Invasive pneumococcal surveillance was conducted from 1996 to 1998 as part of the Active Bacterial Core Surveillance/ Emerging Infections Program Network (ABCs) using previously described methods[1]. Briefly, project personnel communicated at least twice each month with contacts in all participating microbiology laboratories serving acute-care hospitals in San Francisco County, California; Connecticut; eight counties in Georgia (Cobb, Clayton, De Kalb, Douglas, Fulton, Gwinnett, Newton, and Rockdale) with 12 additional Atlanta-area counties starting in 1997; six counties in Maryland (Anne Arundel, Baltimore, Baltimore City, Carroll, Harford, and Howard); seven counties in Minnesota (Anoka, Carver, Dakota, Hennepin, Ramsey, Scott, and Washington); seven counties in New York starting in 1997 (Genesee, Livingston, Monroe, Ontario, Orleans, Wayne, and Yates); three counties in Oregon (Clackamas, Multnomah, and Washington); and five counties in Tennessee (Davidson, Hamilton, Knox, Shelby, and Williamson).

A case was defined as the isolation of Streptococcus pneumoniae from a normally sterile site (e.g., blood or cerebrospinal fluid) from a resident of a surveillance area. Periodic audits were conducted in each area. Any cases newly identified by audits were included in the surveillance database.

All isolates were sent to one of two centralized laboratories for susceptibility testing by broth microdilution, with a panel of drugs that included (in 1998) penicillin, amoxicillin, cefotaxime, cefuroxime, meropenem, erythromycin, clindamycin, chloramphenicol, vancomycin, rifampin, levofloxacin, trovafloxacin, and quinupristin-dalfopristin (Synercid7). Nonsusceptibility (resistance and intermediate susceptibility) was determined according to criteria of the National Committee for Clinical Laboratory Standards[13].

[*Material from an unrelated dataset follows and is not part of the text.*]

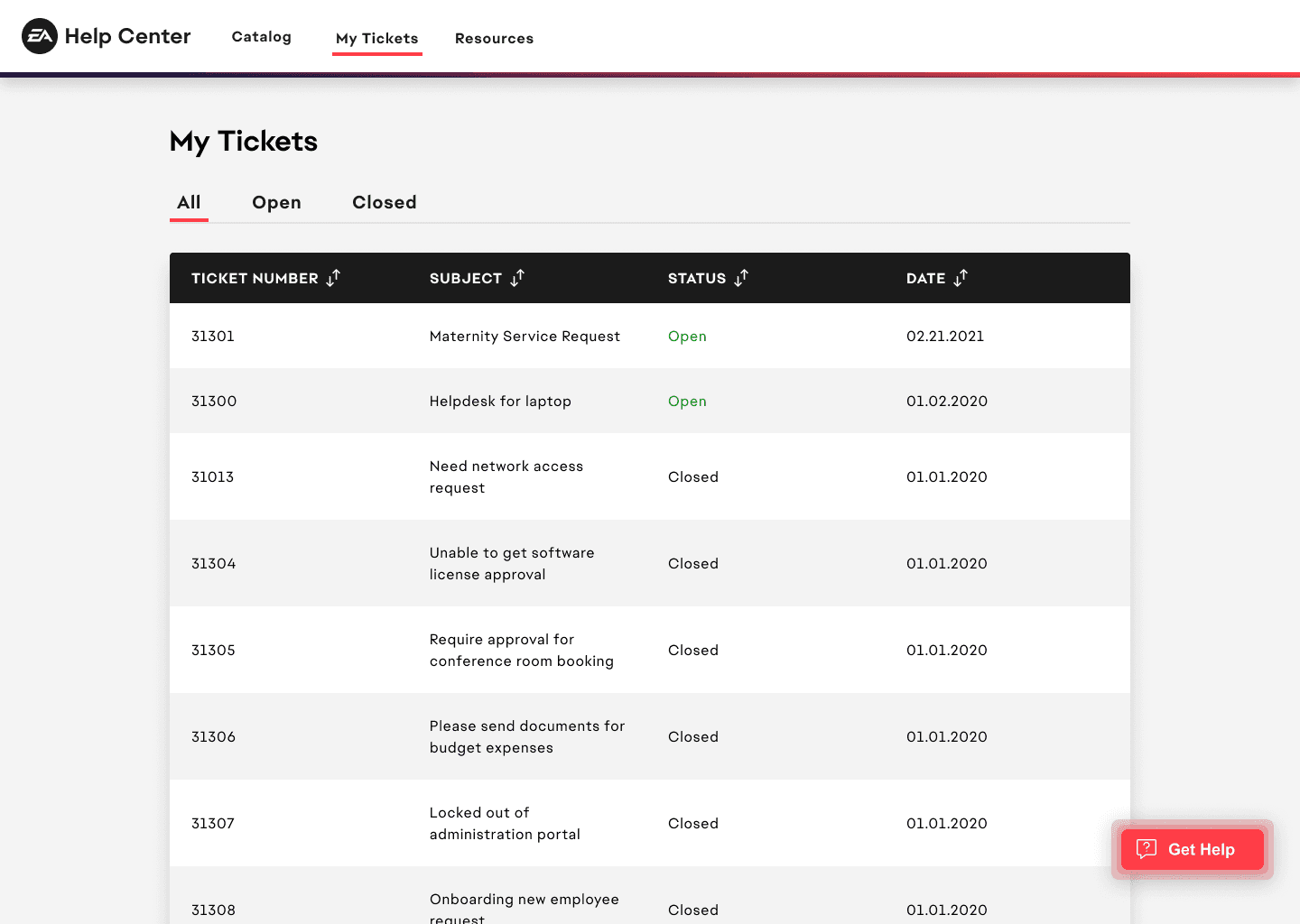Select the My Tickets nav item

pos(377,39)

In each surveillance area for 1998, we generated all possible simple random samples of three, four, and five laboratories, excluding laboratories with <10 isolates. We limited our selection to up to five laboratories because a central objective of sentinel surveillance is to reduce required resources by reducing the number of facilities participating in the surveillance system. We refer to these simple random samples as sentinel groups of laboratories. We then calculated the percent of penicillin-nonsusceptible (MIC ≥0.1 µg/mL) pneumococci (%PNSP) among isolates in each of these sentinel groups and compared these percentages to the area's actual %PNSP, as measured by ABCs. The %PNSP in sentinel groups was considered to be accurate if it was within 5 percentage points of the area's actual %PNSP. We chose this interval because variation in the %PNSP within this range is unlikely to influence public health decisions[12].

We used a finite population correction based on the total number of isolates in each surveillance area to assess the number of randomly sampled isolates that would be needed to estimate an area's actual %PNSP within 5 percentage points[14]. We compared that number with the number of isolates in sentinel groups in each area.

In each surveillance area, we subtracted the %PNSP in each possible group of five laboratories in 1996 from that measured for the group of five laboratories in 1998. We included only laboratories with ≥10 isolates in each of the 2-year periods. We then measured how often the change in %PNSP in sentinel groups was within 5 percentage points of the area's actual change in %PNSP during the same time periods, based on ABCs data. We performed a similar analysis using the percentage of erythromycin-nonsusceptible (MIC ≥0.5 µg/mL) isolates as the outcome measure.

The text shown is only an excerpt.